Le prince Harry aurait été extrêmement nerveux lors de la journée internationale Nelson Mandela aux Nations Unis à New York selon une spécialiste des têtes couronnées. Cette dernière affirme même qu’il aurait besoin de virer l’auteur de ses discours.

L’Afrique, la bouée de sauvetage du second fils du prince Charles

18 juillet dernier, lors de son intervention aux Nations Unis, le second fils du prince Charles s’est confié sur ses profonds liens avec l’Afrique. En effet, d’après ses confidences, il considérerait ce pays comme sa bouée de sauvetage. Pour le prince Harry, c’est l’endroit où il a trouvé la paix et où il a guéri de ces blessures de nombreuses fois. En outre, il a également ajouté que l’Afrique est là où il se sent le plus proche de sa mère. Il y a effectivement trouvé beaucoup de réconfort suite à la disparition de cette dernière.

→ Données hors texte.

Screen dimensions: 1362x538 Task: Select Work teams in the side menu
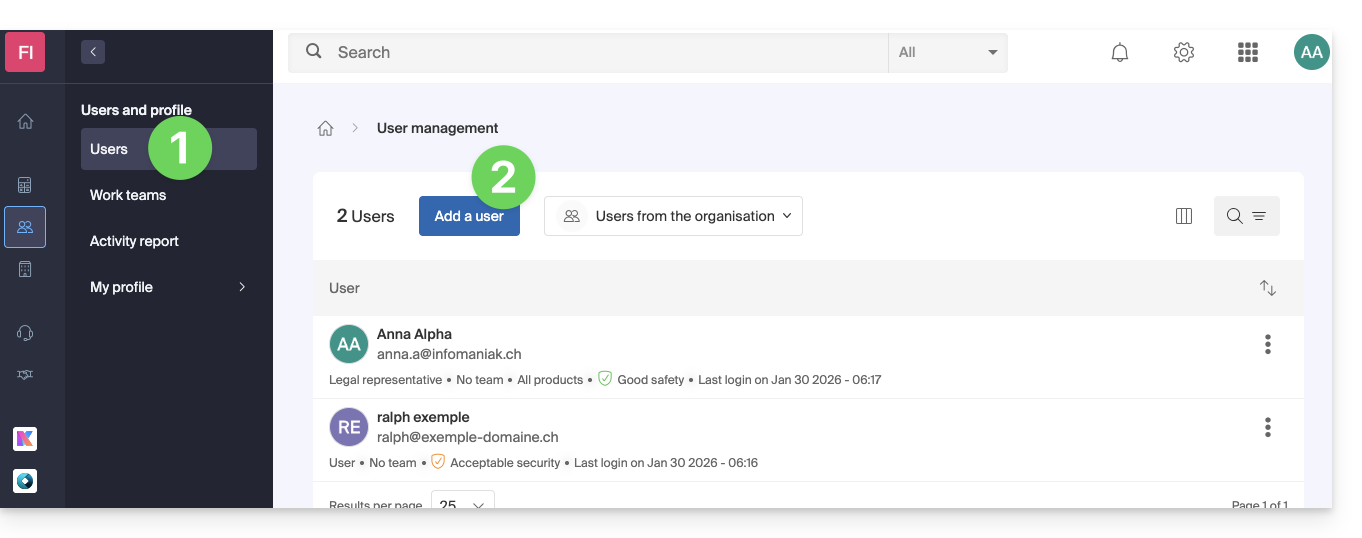coord(128,195)
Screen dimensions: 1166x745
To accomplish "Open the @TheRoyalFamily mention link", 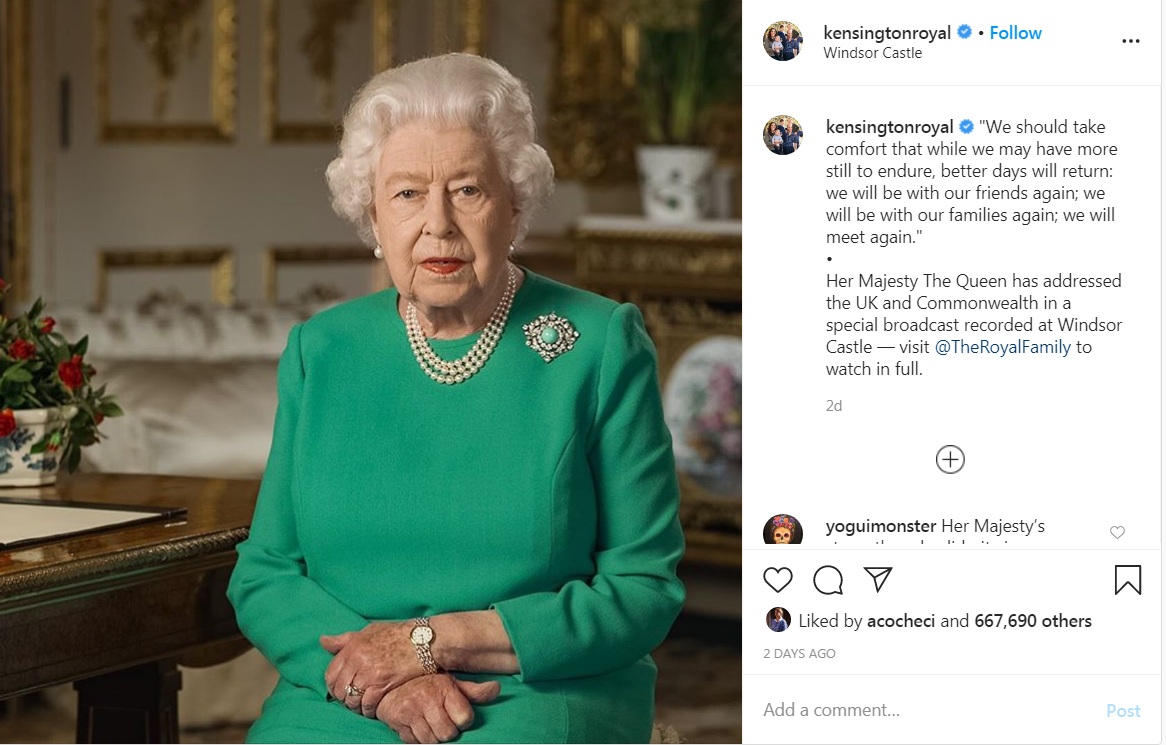I will [x=1002, y=347].
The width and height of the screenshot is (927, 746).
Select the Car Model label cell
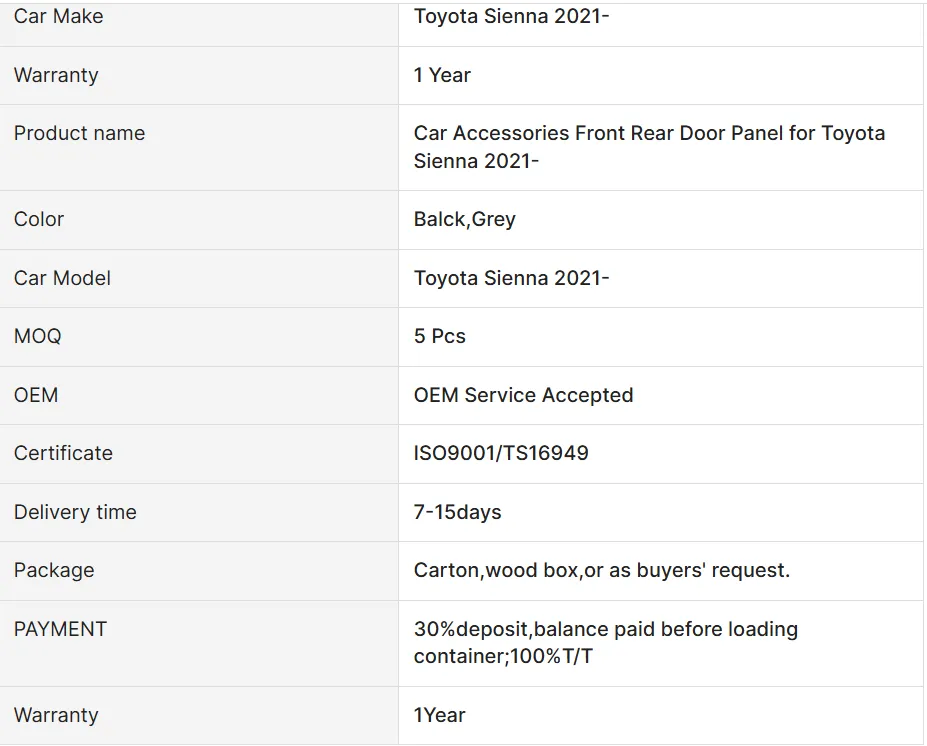pyautogui.click(x=62, y=278)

En même temps, il en profité pour parler de son épouse Meghan Markle. D’après le duc du Sussex, c’est à cet endroit qu’il a su que sa femme était son âme sœur. Par ses mots, on peut constater que les tensions se sont probablement calmées dans le couple. En effet, les rumeurs concernant leur dissociation ont pris beaucoup d’ampleur après la célébration du jubilé de la reine Elisabeth II.

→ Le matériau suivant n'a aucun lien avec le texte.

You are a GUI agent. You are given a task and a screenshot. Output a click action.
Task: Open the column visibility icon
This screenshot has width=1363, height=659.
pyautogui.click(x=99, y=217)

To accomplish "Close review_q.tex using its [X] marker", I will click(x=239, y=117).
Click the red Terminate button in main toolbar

Prince Harry, extrêmement nerveux à New York

Ce discours a été commenté par Emily Andrews, ancienne correspondante royale du Sun. D’après ses yeux d’experte, le mari de Meghan Markle était très nerveux lors de son intervention. Toutefois, elle avoue que malgré tout, elle a été impressionnée par sa prestation et son courage. Il a su garder son sang froid et s’est exprimé sans commettre trop d’erreurs. Il peut donc être fier de lui.

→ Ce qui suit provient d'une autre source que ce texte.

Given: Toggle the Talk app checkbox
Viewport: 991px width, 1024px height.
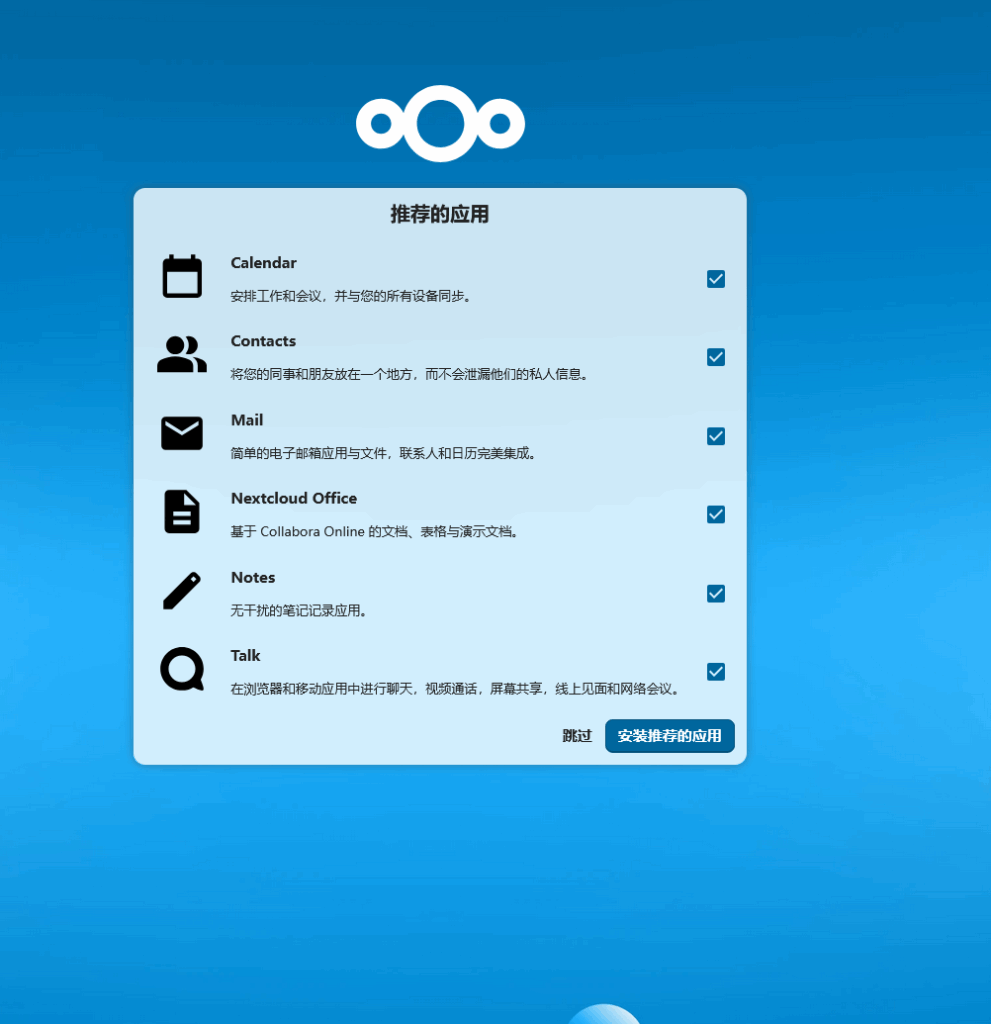Looking at the screenshot, I should 716,671.
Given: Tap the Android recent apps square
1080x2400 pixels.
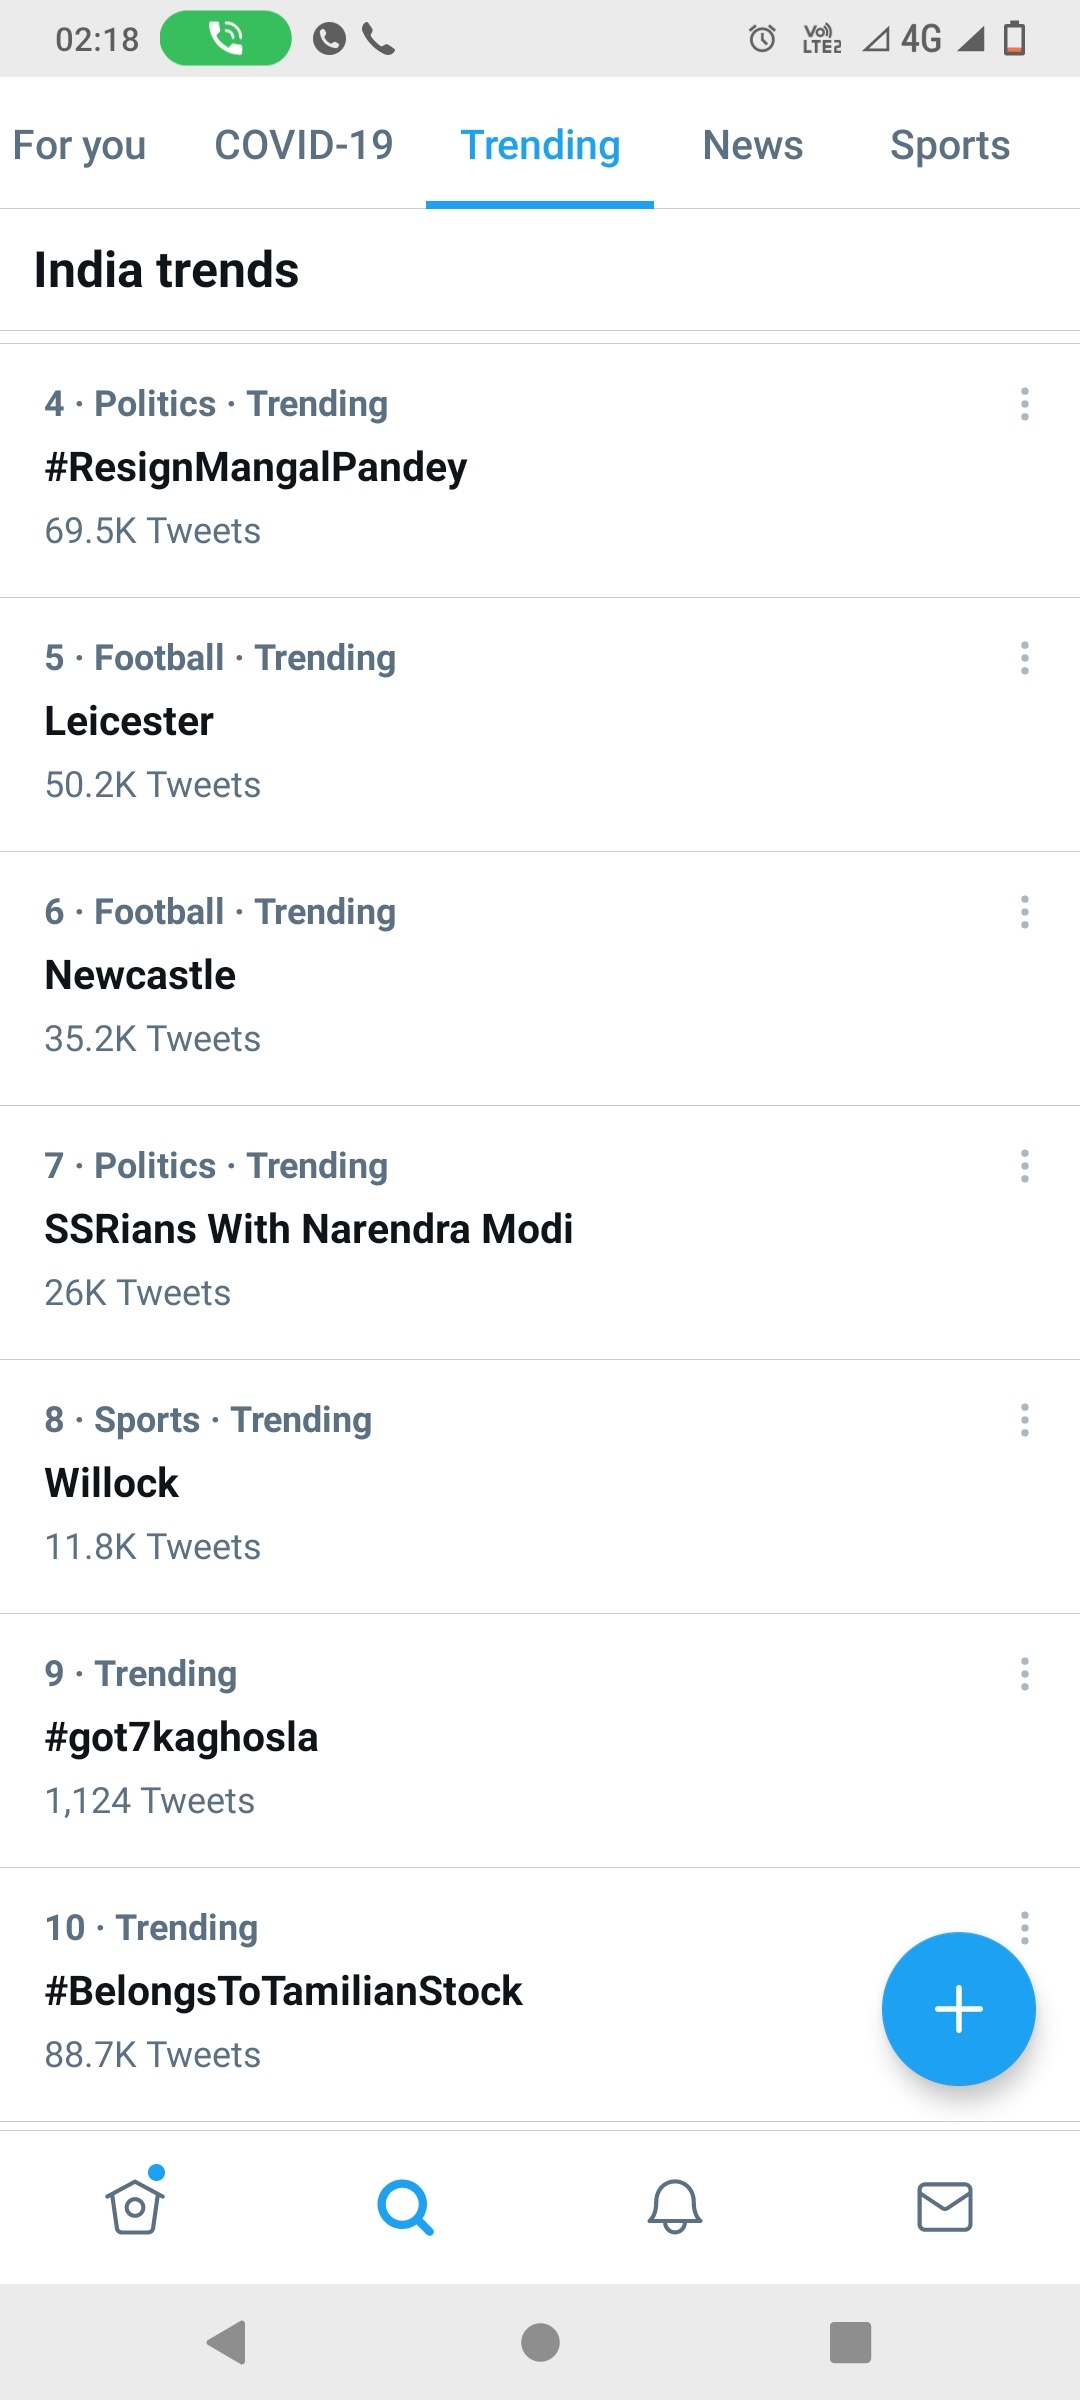Looking at the screenshot, I should click(850, 2342).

En revanche, elle a souligné que le prince Harry aurait besoin de recadrer l’auteur de ses discours. Le duc a effectivement évoqué de nombreux éléments de sa vie privée qui ne devraient pas être révélés au grand public. Il n’est donc pas étonnant que ce dernier se soit désintéressé de son discours après quelques minutes d’attention.